Человек опустил винтовку и резко оглянулся. Ему показалось, что за его спиной кто-то есть. Что кто-то, так же, как и он, стоит, слившись с деревьями в ночной темени, и наблюдает за ним.

Он напряг зрение и слух. Да-да, вот послышались шаги и легкий звон пустых стремян. Эти звуки он уже слышал. Когда-то они едва не довели его до приступа безумия. Потом колоколами гудели в ушах, как контузия.

Да, это конь. Идёт быстро, но осторожно. Под седлом, но без седока.

Радовский выбежал на лесную поляну. Туман здесь только-только заплёл верхушки трав, отяжелённые росой. Глаза, привыкшие к ночной темноте, хорошо различали даже мелкие предметы на противоположной стороне поляны. К тому же густо сияли звёзды, и купол неба, казалось, сузился до размеров лесной поляны, отчего сияние звёзд усилилось.

Стук копыт бегущего коня с каждым мгновением становились всё отчётливее. И вот наконец конь показался на поляне. Серый в яблоках. Знакомая посадка и пританцовывающий шаг.

– Буян! – крикнул Радовский.

Конь замер как вкопанный.

Радовский сделал несколько шагов навстречу и тоже остановился. Он узнал его. Это был Буян. Его Буян, которого он оставил, бросил в степи после неудачного боя под Ново-Алексеевкой.

– Буян! Это я, твой хозяин!

Конь вскинул голову. Звякнула уздечка.

Радовский узнал своё седло со срезанными торокáми. В тороках он возил свою офицерскую шинель с полковыми нашивками и золотыми погонами, по-дорожному скрученную в скатку, и кое-какие личные вещи. Когда надо было уходить, он срезал саблей кожаные ремни, примотал к лу́ке перевязь сабли и грубо ударил коня в бок…

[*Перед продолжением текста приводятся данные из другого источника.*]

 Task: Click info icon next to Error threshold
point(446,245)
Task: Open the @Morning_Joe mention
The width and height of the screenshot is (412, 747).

Почему Буян не подходит ко мне, испытывая горечь, подумал Радовский. Видимо, помнит, как я его ударил тогда под Ново-Алексеевкой. Не может простить.

Вон и сабля висит на луке седла…

– Буян! Ты не узнал меня?

Конь снова вскинул голову. В движениях его и в том, как резко он всхрапывал, не было дружелюбия. Буян не признавал в Радовском своего хозяина.

– Буян! Прости меня!

Конь двинулся прямо на него. Радовский инстинктивно отпрянул в сторону, но мгновенно передумал и стоял неподвижно в ожидании удара. Он знал, как бьёт конь. Удар пришёлся в лицо и в грудь. Радовский упал…

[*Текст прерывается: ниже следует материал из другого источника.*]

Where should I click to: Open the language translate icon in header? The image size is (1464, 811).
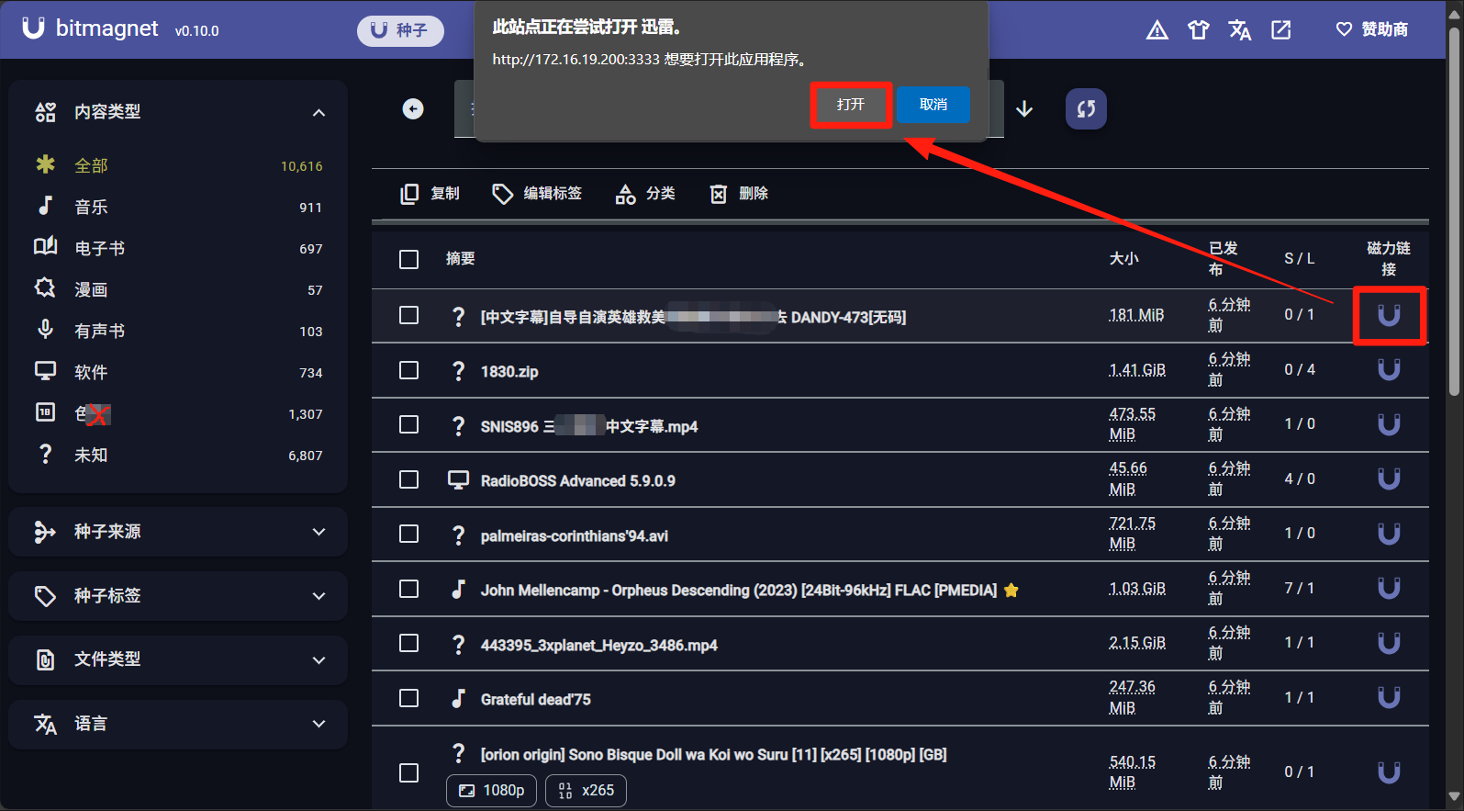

Вернувшись из второго взвода, Воронцов дописал письмо Зинаиде, а затем принялся писать домой, в Подлесное. В письме, как всегда, спрашивал, нет ли каких вестей от Ивана и от отца?

Исписанные листы он старательно свернул в привычные солдатские треугольники и аккуратно надписал адреса. Писать на передовой, перечитывать написанное, да и просто трогать письма, которые завтра полетят домой, к родным и милым, – особое счастье. И получить от родных письмо, и написать им – всё равно, что побывать дома. Солдату легче, если есть кому написать. Если ему пишут.

Письма он положил возле коптилки. Там уже лежала целая стопка треугольников, придавленная, как утюгом, гаубичной гильзой. Отписались домой телефонисты, письма принесли из взводов. Наутро ждали почтальона.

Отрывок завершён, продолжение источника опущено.